Now the AK Party seems to hold the state power while at the same time representing people power. And here comes the predicament for the ruling party: No longer can it hide behind the excuse that it cannot control the “reactionary forces within the state.” Thus, the AK Party government is accountable for whatever the “state” does, including bombing to death 35 civilians in Sirnak.

The intelligence mistakes that the National Intelligence Organization (MİT) makes, whose president is the appointee of the government, are the mistakes of the AK Party government. It is no longer possible to escape criticism by pointing to the state. Such a defense is no longer possible. The state is the AK Party.
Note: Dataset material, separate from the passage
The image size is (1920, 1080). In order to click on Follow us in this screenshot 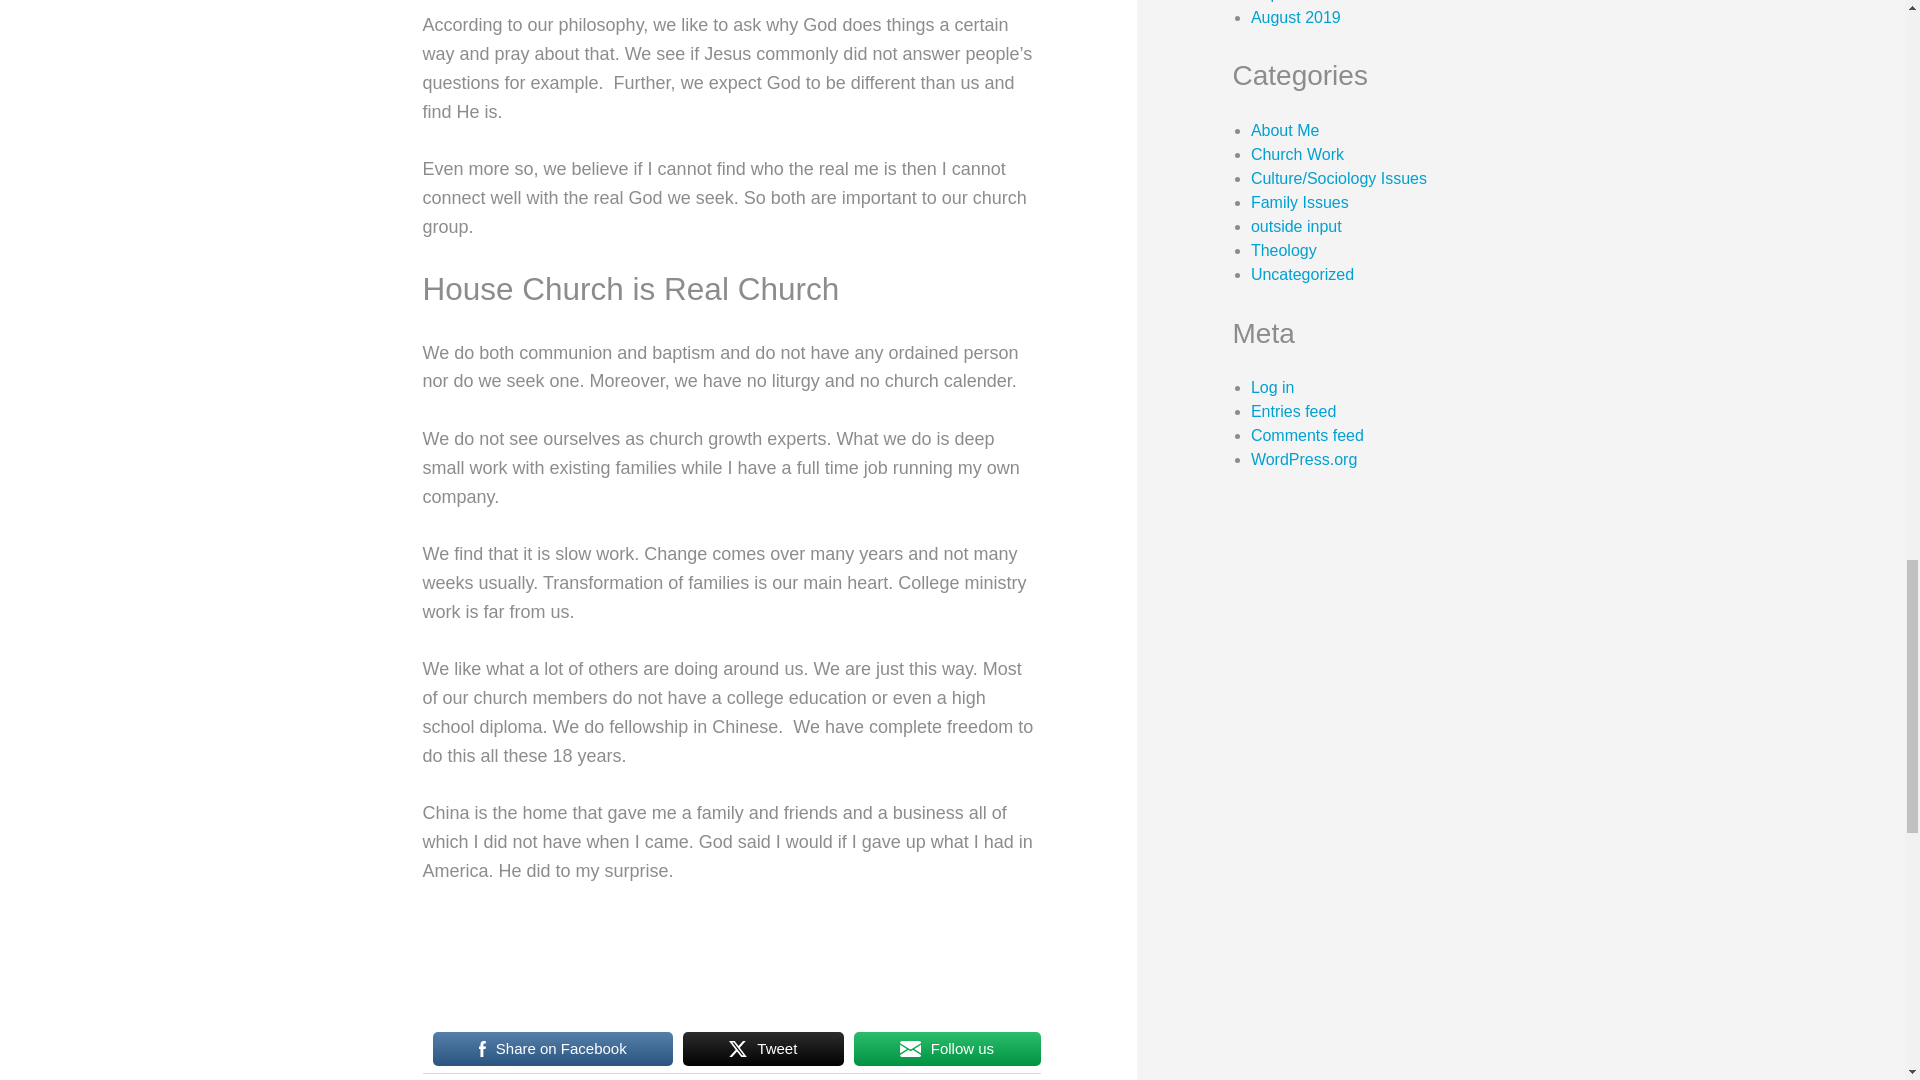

The operational mistakes of the Turkish Armed Forces (TSK), whose commanders are appointed by the government, are the mistakes of the AK Party. So when the Taraf daily runs a headline like “The state bombs its own people,” it is a state that includes the AK Party. Knowing this, Prime Minister Recep Tayyip Erdoğan comes out and says, “The state does not bomb its own people.” But it was him who apologized only a week ago for the massacre of the people in Dersim by the state, which bombed the entire area back in 1937-1938. A government in control of the “state” is accountable to the people for whatever the state does.

Any judicial mistakes made by the courts, whose central institutions -- including the High Board of Judges and Prosecutors (HSYK) -- are determined by the government, will be the mistakes of the AK Party. So, for all the detentions, long prosecution periods, miscarriages of justice, etc., it is the government that is accountable and responsible.

The AK Party cannot hide behind the excuse that it cannot control certain “reactionary” institutions within the state. It is now in a position -- and proud to be -- where it can determine all these institutions. Yet by “defending” the state, the AK Party risks becoming a pro-status quo power and diminishing its democratic credentials.